» WHAT YOU NEED TO DO
The result should be an exact copy of only the lines from the one with "Select the system package label" through the last line of the data below, with pictures omitted.

» RAW DATA

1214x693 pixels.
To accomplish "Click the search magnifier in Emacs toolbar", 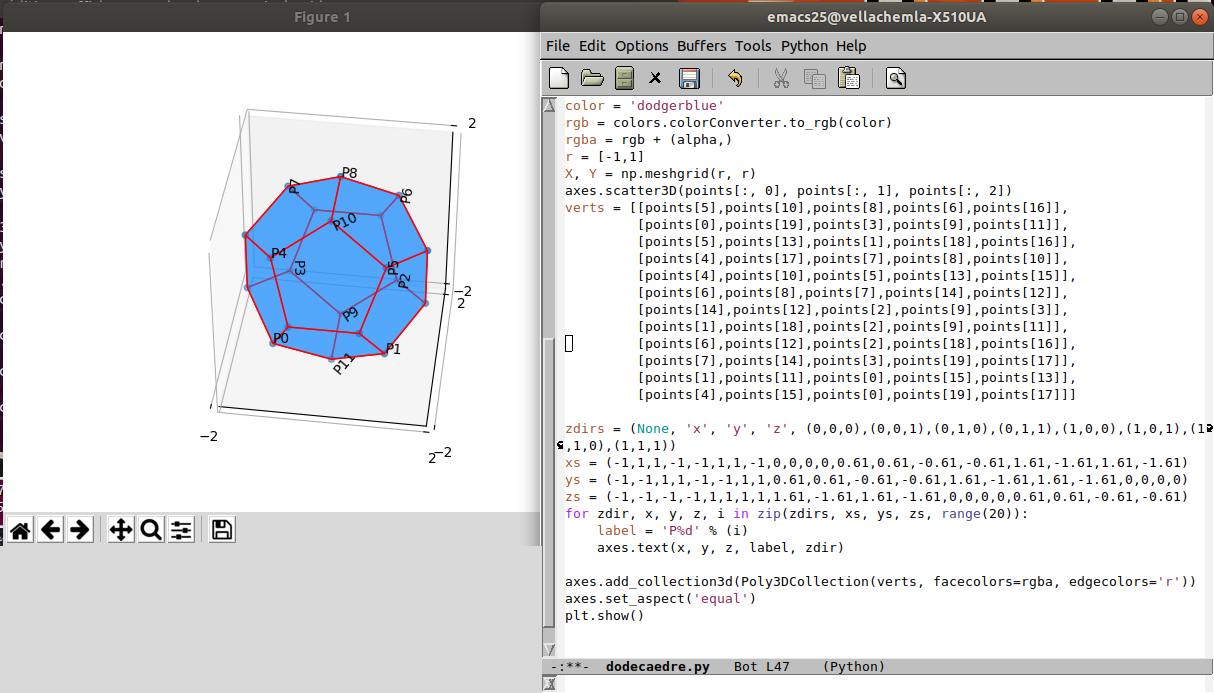I will click(895, 78).
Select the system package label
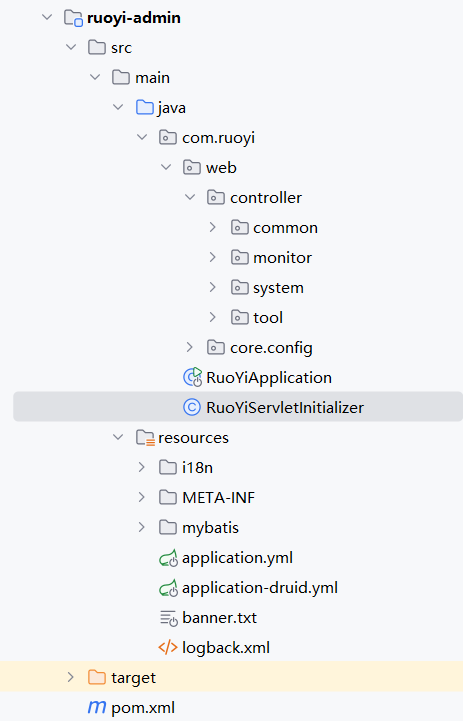463x721 pixels. [x=278, y=288]
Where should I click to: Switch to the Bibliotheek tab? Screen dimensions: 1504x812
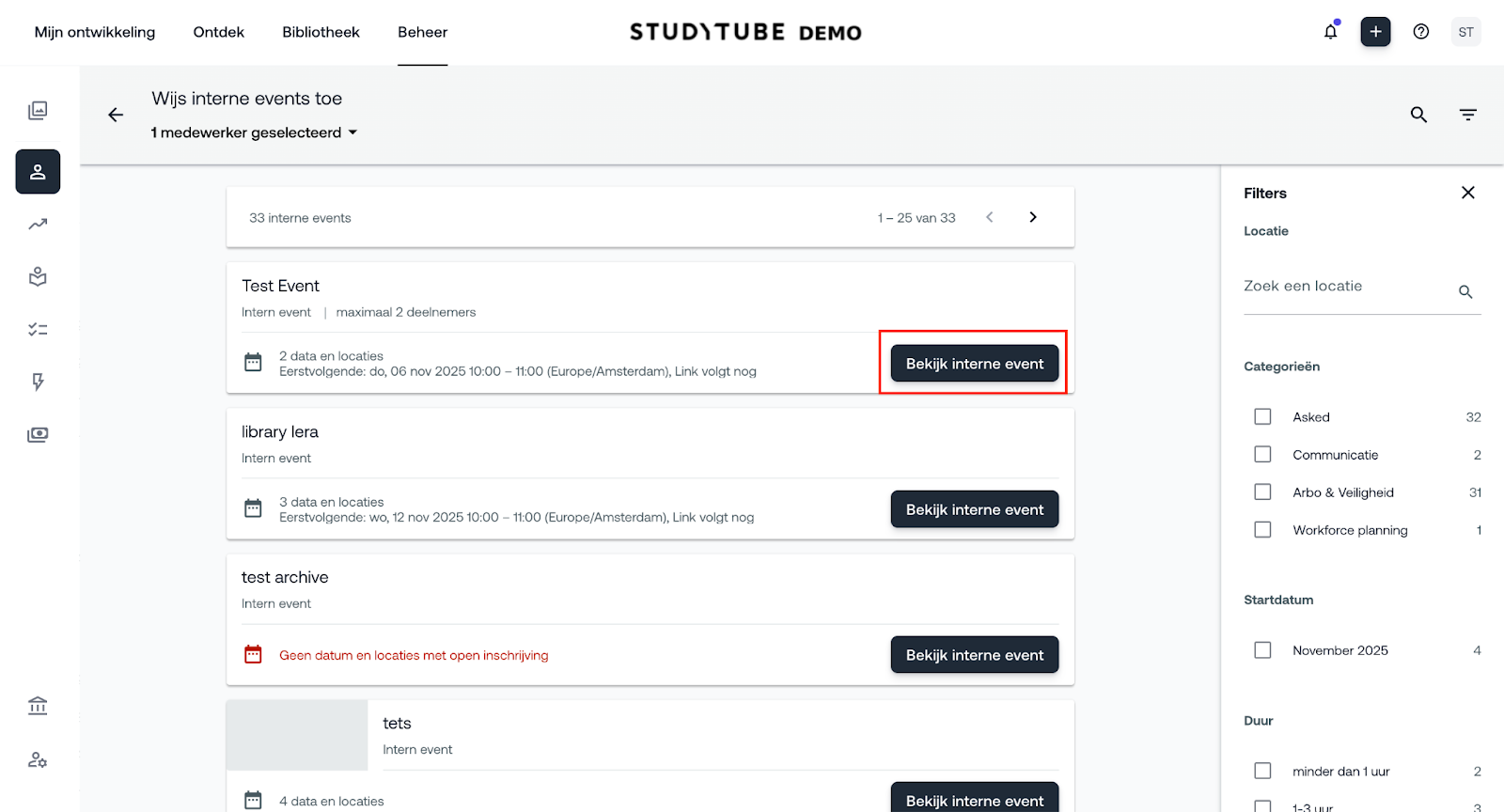321,32
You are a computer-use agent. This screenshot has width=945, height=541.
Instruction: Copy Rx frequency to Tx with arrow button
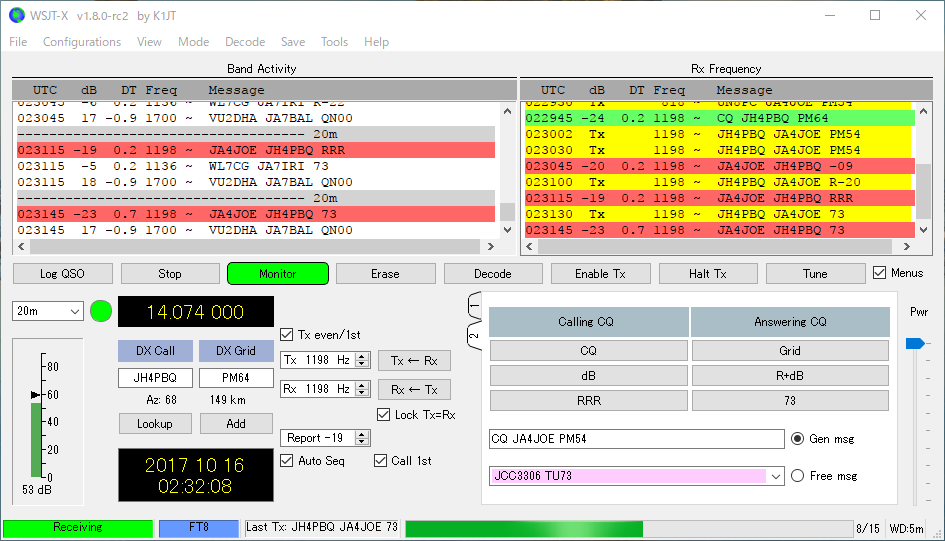tap(414, 361)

» COMPLETED EXERCISE
Select the system package label
463x721 pixels. [x=278, y=288]
Where should I click to: Switch to the Bibliotheek tab? Screen dimensions: 1504x812
321,32
You are a computer-use agent. This screenshot has width=945, height=541.
Instruction: Copy Rx frequency to Tx with arrow button
tap(414, 361)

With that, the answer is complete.